Tom always kept his “shoeing book” right there in the house so that Pat would know exactly where he was all the time in case she had a “sinking spell.” Pat hadn’t called the sheriff first; she called Tom. She was in such a panic that he could barely understand her, but then she blurted out that his father had stood right out there in their hedgerow and exposed his penis to her. Tom could scarcely take in what she was saying, but one thing was certain—she was hysterical. “He said, ‘Shug, for crying out loud, stop and hang up the phone and call the sheriff!’ ”
And Pat had done just that. The sheriff told her he was on his way, and before Pat could dial again, the phone rang. It was Ronnie, calling from Atlanta, where he was visiting Margureitte. She was so frightened that she really wasn’t sure where Ronnie was, she told the sheriff later. She had thought he was in Zebulon painting a house.
But then, who knew where Ronnie was half the time? He and his friend, Cecil “Rocky” Kenway—who often stayed at Kentwood with him—were like most teenagers, taking off for God knows where whenever they pleased.
Ronnie told his mother that he had had a sudden pre-sentiment about her. “Mom, I don’t know why—I just wanted to call and see if everything's all right.”
Pat began to tell her son what had happened, when Ronnie stopped her and said, “Mother, are the doors locked?”
“Oh, my God, I don’t know. Wait a minute. I'll call you back.”
She set the phone
down and ran to lock all the doors in the house, but then she was struck with a terrible thought: Oh my God, what if I've locked him in the house with me? He could have come up the hedgerow that lines the back of the house . . .
Ronnie held on the line until Pike County’s chief deputy sheriff, Billy Riggins, raced the two and a half miles from the courthouse in Zebulon to Kentwood. Riggins found an attractive but hysterical woman standing at the kitchen phone, clutching an unloaded .22 rifle. Since Riggins didn’t know it was unloaded, he gingerly removed the gun from her grip and she handed the phone to him. “Please talk to my son and reassure him that you’re here with me.”
After Riggins spoke to Ronnie and hung up the phone, he was assaulted with a torrent of words as Pat told him how horrified she had been to see her own father-in-law standing there in the hedgerow waving his private parts at her. “I've been ill,” she told Sheriff Riggins. “I have a lot of trouble with blood clotting, and what have you, and I have to have oxygen. I have high blood pressure and all from an accident I was in—I just got out of the hospital. This was the first day I felt well enough to mow.

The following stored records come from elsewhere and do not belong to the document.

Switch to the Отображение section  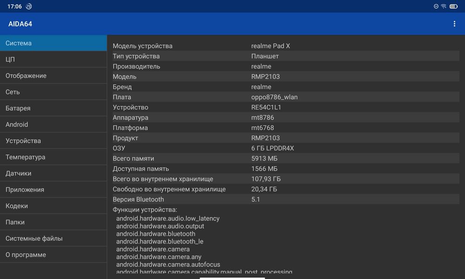[53, 76]

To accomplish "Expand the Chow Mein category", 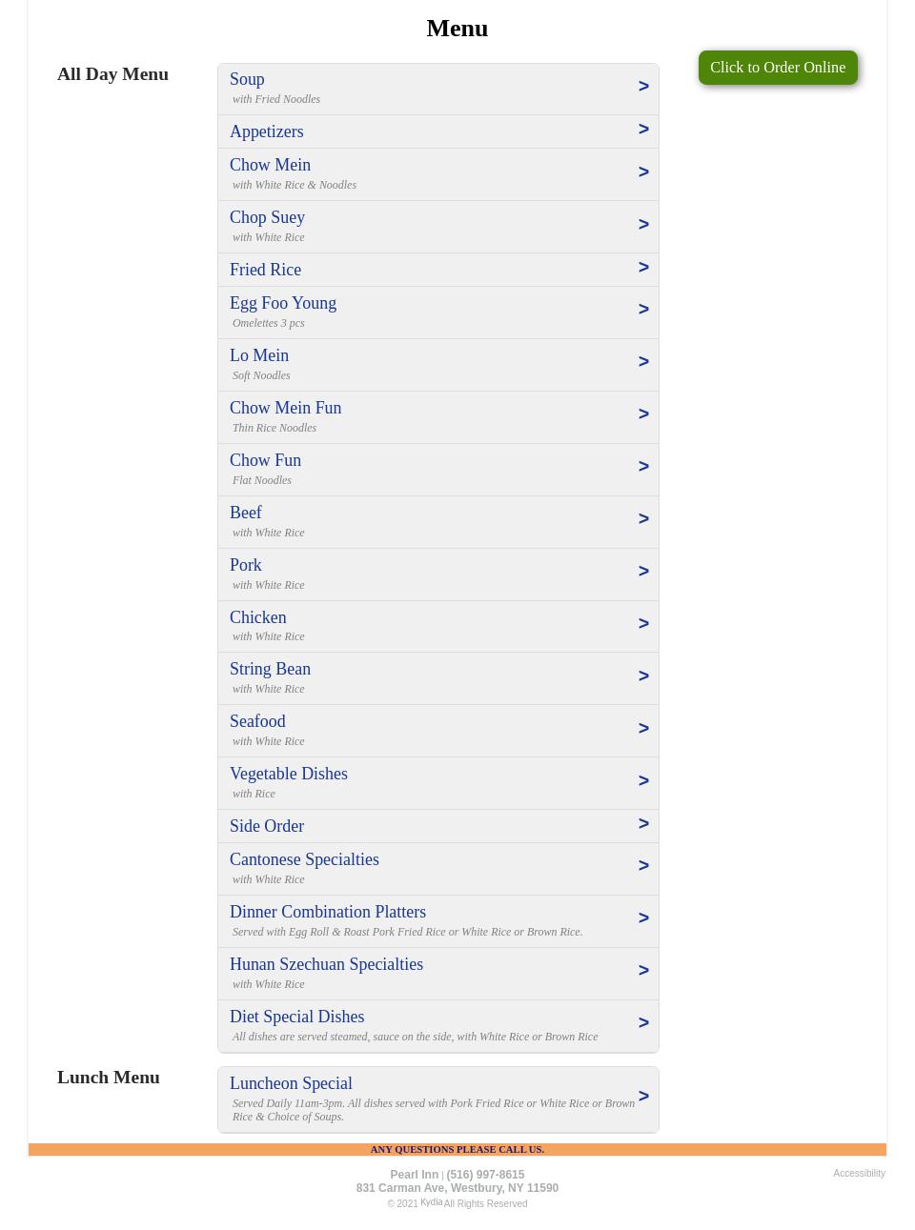I will pyautogui.click(x=270, y=165).
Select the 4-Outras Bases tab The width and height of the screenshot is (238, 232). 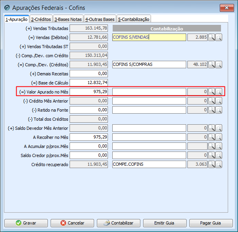click(100, 19)
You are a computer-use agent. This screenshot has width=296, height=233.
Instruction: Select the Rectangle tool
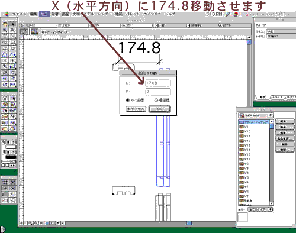coord(12,42)
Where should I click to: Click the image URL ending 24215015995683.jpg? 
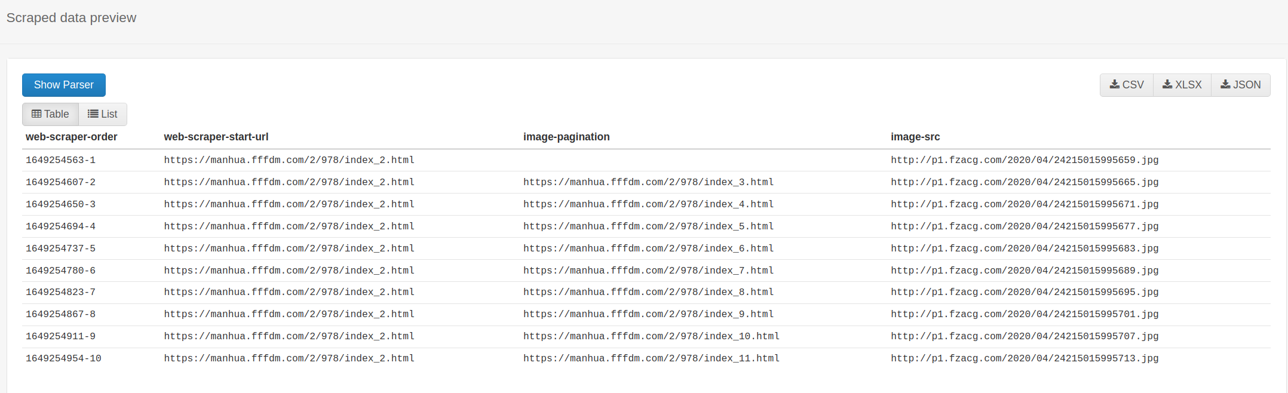tap(1025, 248)
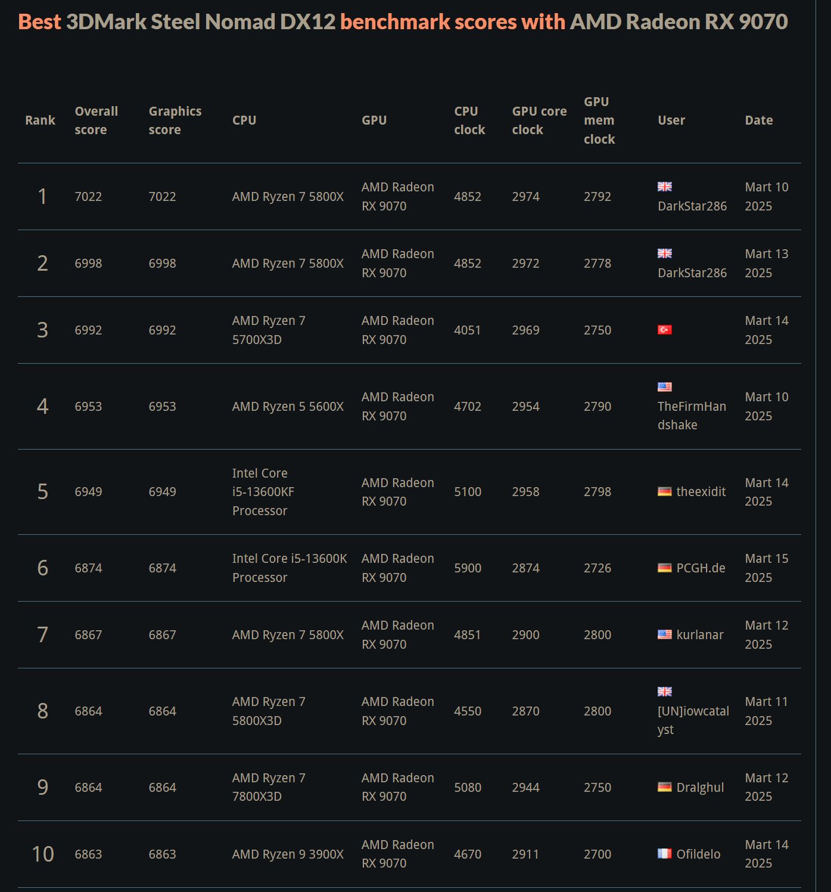Open DarkStar286 user in rank 2 row
831x892 pixels.
click(x=692, y=272)

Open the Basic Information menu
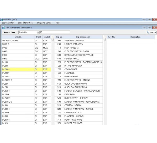pos(25,23)
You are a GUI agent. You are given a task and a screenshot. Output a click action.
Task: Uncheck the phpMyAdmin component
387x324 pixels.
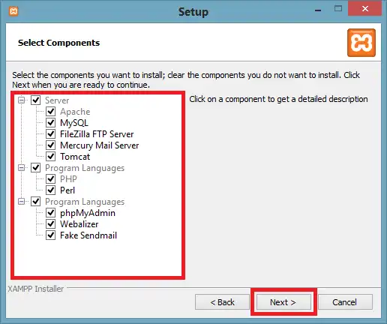pos(51,213)
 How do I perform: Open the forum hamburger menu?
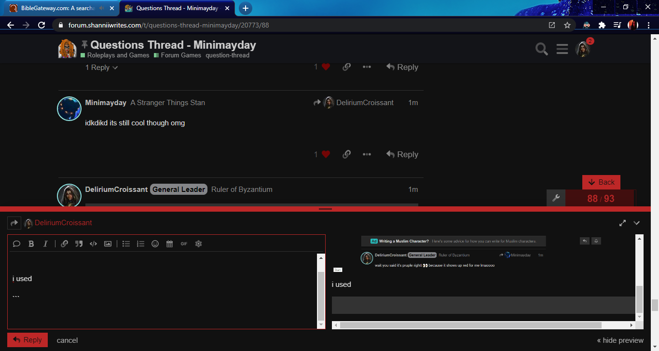562,49
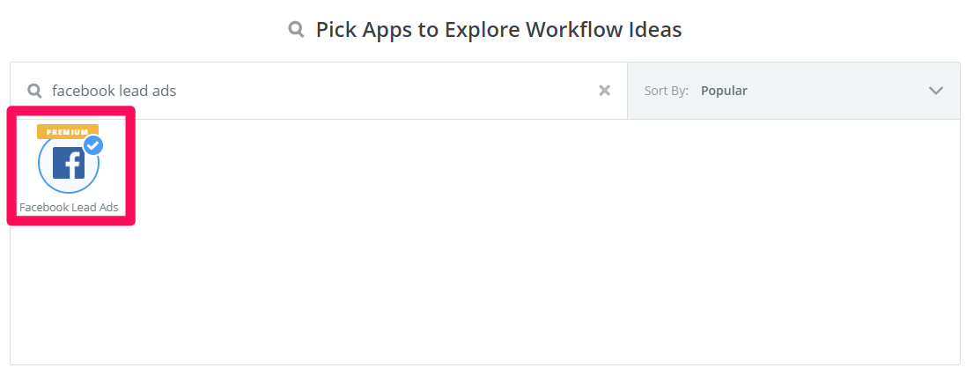Uncheck the blue checkmark badge on Facebook
966x368 pixels.
(x=92, y=145)
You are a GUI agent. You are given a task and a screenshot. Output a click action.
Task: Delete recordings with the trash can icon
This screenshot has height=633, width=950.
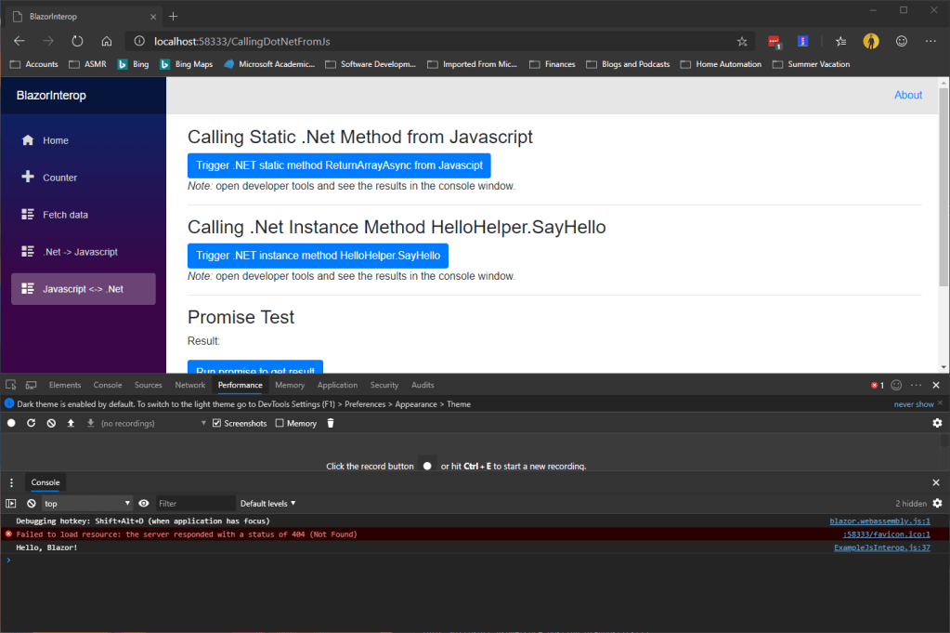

“My son said for me to ask you to load the gun for me, so I’ll have something to protect myself after you leave —at least until my husband gets home.”
“Where are the shells for this .22?” Riggins asked.
“I don’t know.’’
Tom called back just then and told Riggins where the keys to the gun cabinet were. The deputy chambered the rounds and showed Pat how to shoot the gun. She wasn’t unknowledgeable about guns. She could load and shoot a .22 rifle, and she had used a much more powerful gun when she went deer hunting with Tom the previous fall. But she was apparently too frightened to think straight, and her hands shook.